Passage:
※

Thursday, March 24, 2011

Elizabeth Taylor's Death Demonstrates the Folly of Media Celebrity Worship

Film legend Elizabeth Taylor died at the age of 79, and I feel sympathy for her family and friends as I would for anyone who has lost a loved-one.  However, the news media coverage reminds me of everything that bothers me about the celebrity worship in our modern day media.

I have nothing against Taylor;  I didn't know her at all except from what I saw in the media and read in newspapers and magazines.  Since I know how distorted the media can be, I don't believe I ever came close to knowing the real person. 

To those who loved her, she may have been the most wonderful person who ever lived.  To movie fans, she obviously was a star bigger than life, and to movie critics, she seemed to be very talented.  Nevertheless, she didn't discover the polio vaccine; she didn't engineer a peace accord between two waring countries; nor did she invent a technological device that changes the way we live.  She was a movie star, nothing more to most people and nothing less.

None of that matters to a news media that seems intent on celebrating the lives of people in a way that is inversely proportional to their worth to society.  When great doctors and researchers who have made life-saving discoveries die, the media gives a brief mention, but doesn't spend hours interviewing friends and families about their substantial impact on the quality of all of our lives.  However, when a media-created celebrity dies, we are all expected to be in mourning and are subjected to hours and hours of media retrospectives on that person's life (remember Michael Jackson's death?).

It is ironic that two of the major celebrities that have died in recent years, Michael Jackson and Elizabeth Taylor, played major roles in one of the silliest television programs my wife and I ever watched.  In the mid-90s, Diane Sawyer hosted a special on ABC to basically convince the public that Michael Jackson was a far more normal person than we were led to believe.  During the special, Elizabeth Taylor was interviewed at length, supposedly to be the major character reference for the pop star.

When the show ended, I related to my wife that it is just like the celebrity worshiping media to insult our intelligence.  Just think about it.  Diane Sawyer used a woman who was married eight times to seven different men (Richard Burton twice) and had been in and out of several addiction clinics to convince the American public that Michael Jackson was normal.

As I said earlier in this post, I have nothing against Elizabeth Taylor.  I hope she rests in peace and her family and friends have warm memories to last a lifetime, but, by her own admission, she was hardly the epitome of emotional or behavioral stability.  Yet she was the person Diane Sawyer picked in an attempt to convince the rest of us that Michael Jackson was just a normal person like you and me.  What world do these media people live in?

※

Exercises:
(1) Name every person the post about Elizabeth Taylor's death identifies by name.
(2) Repeat the part of the post that starts at "None of that" and ends at "Michael Jackson's death?).".
(3) According to the post, at what age did Elizabeth Taylor die?
These rows come from a separate source, unrelated to the post.

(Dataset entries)

※

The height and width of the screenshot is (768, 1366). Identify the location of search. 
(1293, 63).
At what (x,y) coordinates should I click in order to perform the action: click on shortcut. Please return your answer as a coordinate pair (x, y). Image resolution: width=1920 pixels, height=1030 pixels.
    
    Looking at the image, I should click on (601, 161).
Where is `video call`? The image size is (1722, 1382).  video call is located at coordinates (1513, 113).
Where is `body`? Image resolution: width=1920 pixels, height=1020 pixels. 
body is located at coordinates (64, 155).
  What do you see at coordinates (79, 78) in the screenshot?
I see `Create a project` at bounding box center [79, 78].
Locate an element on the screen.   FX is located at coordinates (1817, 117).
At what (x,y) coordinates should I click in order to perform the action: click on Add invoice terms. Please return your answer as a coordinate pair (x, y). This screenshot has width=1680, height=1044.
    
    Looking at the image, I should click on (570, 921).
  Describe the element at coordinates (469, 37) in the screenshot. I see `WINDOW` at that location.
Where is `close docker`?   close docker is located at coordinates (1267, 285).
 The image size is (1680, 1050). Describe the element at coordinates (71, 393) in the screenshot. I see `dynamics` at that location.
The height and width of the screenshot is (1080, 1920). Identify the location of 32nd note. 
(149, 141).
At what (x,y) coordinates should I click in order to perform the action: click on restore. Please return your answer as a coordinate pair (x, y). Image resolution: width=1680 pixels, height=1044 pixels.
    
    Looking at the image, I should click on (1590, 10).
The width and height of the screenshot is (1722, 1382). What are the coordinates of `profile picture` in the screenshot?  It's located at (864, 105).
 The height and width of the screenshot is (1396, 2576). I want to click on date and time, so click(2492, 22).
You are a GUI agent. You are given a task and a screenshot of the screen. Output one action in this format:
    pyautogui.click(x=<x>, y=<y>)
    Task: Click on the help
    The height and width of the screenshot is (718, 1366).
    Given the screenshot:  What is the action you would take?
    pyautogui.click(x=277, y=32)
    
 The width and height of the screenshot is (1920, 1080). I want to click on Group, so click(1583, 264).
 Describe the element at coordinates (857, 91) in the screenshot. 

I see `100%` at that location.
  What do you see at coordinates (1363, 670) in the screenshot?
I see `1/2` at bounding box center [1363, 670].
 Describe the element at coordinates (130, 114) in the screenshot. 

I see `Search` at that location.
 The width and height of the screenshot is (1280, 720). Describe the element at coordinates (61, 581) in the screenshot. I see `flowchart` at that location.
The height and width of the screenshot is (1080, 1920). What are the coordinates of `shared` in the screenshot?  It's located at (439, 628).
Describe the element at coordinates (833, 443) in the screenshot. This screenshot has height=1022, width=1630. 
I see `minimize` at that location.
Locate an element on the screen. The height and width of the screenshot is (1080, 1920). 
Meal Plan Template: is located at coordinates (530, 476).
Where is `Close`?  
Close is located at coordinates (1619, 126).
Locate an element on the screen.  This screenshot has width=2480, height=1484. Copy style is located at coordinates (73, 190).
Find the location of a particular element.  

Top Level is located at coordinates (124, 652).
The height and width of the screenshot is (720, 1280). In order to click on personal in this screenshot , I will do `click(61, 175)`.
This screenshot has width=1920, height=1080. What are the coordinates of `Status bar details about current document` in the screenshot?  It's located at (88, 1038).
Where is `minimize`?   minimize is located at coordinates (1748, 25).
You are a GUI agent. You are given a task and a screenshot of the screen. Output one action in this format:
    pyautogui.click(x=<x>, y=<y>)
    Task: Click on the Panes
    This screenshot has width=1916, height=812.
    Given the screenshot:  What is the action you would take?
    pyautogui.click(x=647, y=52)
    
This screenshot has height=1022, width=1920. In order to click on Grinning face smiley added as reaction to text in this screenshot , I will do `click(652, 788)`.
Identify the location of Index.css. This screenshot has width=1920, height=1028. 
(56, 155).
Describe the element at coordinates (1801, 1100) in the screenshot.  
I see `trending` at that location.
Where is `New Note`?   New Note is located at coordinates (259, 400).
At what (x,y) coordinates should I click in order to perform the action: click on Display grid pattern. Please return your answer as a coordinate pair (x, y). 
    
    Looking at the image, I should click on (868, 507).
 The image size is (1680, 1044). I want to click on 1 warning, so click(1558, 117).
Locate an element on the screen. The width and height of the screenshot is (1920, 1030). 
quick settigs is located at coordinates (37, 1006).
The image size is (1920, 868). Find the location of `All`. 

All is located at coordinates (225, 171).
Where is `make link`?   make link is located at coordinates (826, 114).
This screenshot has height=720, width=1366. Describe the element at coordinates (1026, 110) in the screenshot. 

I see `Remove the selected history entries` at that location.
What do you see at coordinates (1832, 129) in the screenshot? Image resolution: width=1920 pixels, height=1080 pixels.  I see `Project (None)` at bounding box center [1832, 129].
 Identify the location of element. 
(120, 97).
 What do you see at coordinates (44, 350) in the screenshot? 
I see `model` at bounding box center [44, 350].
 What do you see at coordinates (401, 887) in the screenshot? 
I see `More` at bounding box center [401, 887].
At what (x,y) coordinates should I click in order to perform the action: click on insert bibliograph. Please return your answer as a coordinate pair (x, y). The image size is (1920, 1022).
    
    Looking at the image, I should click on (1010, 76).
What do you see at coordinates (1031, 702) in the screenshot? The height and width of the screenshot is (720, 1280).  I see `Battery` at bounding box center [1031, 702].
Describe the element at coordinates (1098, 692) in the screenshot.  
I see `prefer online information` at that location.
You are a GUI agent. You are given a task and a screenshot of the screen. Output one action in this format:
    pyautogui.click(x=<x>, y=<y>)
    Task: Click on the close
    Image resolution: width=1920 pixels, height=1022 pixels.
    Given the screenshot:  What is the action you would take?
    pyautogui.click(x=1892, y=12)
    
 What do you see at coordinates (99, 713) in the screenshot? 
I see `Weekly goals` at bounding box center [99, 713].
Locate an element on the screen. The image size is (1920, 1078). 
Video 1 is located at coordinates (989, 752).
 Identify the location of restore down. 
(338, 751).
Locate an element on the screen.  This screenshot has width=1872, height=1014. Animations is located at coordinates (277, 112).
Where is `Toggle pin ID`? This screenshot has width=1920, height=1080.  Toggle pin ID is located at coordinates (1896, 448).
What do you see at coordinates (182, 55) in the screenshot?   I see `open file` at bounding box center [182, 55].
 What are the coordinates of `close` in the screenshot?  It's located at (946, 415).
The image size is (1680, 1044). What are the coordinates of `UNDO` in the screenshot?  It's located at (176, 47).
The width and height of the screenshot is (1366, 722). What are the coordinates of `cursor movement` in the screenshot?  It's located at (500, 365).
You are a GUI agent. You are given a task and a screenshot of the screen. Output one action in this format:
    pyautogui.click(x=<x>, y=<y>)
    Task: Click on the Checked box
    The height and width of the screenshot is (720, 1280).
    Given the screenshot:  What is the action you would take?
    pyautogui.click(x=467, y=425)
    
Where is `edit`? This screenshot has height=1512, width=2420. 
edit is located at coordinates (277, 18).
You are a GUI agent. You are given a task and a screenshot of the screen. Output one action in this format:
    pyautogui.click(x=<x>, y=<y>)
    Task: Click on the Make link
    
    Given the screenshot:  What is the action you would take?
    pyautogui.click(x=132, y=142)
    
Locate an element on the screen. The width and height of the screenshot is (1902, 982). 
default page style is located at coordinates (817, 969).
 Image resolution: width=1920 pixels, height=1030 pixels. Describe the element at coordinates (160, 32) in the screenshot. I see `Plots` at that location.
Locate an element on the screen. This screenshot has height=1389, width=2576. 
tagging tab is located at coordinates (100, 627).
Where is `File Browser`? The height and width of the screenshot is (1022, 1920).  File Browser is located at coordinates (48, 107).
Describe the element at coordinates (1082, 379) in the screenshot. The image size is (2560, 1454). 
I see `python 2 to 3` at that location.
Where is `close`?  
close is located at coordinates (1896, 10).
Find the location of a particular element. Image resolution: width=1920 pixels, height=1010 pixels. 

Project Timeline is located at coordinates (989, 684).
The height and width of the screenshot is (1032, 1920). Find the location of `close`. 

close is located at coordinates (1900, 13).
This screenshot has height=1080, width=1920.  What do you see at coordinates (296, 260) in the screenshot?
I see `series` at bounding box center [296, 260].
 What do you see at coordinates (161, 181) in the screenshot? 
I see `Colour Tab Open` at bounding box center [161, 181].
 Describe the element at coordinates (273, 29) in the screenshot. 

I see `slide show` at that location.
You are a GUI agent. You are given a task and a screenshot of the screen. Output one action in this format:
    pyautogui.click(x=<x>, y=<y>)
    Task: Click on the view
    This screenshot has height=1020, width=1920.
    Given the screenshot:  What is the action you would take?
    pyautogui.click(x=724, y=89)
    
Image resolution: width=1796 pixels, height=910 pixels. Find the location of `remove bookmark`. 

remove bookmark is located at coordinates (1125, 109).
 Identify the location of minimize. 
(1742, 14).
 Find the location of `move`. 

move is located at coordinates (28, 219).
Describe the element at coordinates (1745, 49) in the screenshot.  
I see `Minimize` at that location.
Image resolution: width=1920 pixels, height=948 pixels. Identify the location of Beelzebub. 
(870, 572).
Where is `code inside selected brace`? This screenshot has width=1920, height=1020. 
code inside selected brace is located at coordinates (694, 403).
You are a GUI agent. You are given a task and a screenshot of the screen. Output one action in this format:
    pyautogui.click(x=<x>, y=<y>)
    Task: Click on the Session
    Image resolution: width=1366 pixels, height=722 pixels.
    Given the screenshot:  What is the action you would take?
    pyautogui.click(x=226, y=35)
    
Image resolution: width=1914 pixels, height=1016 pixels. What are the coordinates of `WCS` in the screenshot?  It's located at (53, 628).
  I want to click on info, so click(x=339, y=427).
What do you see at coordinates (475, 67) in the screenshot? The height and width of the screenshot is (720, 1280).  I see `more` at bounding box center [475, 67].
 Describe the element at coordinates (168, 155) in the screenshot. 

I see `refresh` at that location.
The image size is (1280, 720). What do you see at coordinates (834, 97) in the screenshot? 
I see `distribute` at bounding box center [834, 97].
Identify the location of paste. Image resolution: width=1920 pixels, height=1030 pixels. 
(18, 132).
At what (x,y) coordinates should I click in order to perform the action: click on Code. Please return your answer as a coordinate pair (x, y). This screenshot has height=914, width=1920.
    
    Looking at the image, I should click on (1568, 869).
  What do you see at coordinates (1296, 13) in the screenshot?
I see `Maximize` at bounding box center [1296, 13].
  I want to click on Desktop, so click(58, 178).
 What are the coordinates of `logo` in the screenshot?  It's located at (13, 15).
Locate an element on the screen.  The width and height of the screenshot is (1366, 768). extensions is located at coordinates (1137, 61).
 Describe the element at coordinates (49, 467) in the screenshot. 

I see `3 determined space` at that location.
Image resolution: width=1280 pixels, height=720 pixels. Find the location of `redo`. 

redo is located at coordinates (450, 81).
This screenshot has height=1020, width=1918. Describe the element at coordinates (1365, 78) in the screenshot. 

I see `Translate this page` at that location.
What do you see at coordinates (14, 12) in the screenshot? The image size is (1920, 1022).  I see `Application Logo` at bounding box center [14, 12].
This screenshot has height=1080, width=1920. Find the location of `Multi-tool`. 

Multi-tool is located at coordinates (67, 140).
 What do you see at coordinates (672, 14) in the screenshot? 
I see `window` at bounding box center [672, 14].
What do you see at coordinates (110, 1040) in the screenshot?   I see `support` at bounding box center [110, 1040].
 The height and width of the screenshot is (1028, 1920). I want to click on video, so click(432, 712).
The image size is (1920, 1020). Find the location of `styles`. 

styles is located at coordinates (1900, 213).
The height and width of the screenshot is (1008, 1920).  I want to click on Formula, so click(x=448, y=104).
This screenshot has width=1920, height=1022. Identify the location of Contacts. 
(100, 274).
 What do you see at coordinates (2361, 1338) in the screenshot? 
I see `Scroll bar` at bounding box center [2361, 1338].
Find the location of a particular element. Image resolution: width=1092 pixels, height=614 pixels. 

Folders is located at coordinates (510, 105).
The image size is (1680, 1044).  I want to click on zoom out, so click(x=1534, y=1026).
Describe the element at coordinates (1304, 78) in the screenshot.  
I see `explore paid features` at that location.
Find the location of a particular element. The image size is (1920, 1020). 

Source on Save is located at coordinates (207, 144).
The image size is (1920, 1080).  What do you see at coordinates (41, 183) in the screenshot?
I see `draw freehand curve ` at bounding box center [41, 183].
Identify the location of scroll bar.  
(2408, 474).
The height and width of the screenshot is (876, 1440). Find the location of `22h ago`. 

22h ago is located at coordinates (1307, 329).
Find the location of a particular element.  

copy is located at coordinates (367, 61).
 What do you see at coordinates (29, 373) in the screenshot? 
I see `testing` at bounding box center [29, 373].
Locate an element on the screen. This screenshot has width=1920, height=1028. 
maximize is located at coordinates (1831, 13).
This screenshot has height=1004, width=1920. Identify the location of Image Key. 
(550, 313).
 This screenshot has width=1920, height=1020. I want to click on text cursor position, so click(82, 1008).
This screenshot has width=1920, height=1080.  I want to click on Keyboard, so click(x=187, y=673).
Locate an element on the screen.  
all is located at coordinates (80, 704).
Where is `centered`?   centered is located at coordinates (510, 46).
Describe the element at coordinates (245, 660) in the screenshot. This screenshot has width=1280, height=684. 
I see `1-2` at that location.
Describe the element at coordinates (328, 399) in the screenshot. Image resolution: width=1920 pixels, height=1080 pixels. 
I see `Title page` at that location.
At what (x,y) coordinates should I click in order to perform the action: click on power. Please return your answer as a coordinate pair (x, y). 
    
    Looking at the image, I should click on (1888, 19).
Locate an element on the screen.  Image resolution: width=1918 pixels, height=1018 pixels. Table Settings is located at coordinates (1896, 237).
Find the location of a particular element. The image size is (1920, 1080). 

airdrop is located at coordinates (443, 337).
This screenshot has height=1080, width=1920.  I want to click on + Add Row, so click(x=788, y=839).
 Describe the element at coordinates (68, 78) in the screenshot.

※

Answers by task:
(1) Elizabeth Taylor, Michael Jackson, Diane Sawyer, Richard Burton

(2)
None of that matters to a news media that seems intent on celebrating the lives of people in a way that is inversely proportional to their worth to society.  When great doctors and researchers who have made life-saving discoveries die, the media gives a brief mention, but doesn't spend hours interviewing friends and families about their substantial impact on the quality of all of our lives.  However, when a media-created celebrity dies, we are all expected to be in mourning and are subjected to hours and hours of media retrospectives on that person's life (remember Michael Jackson's death?).

(3) 79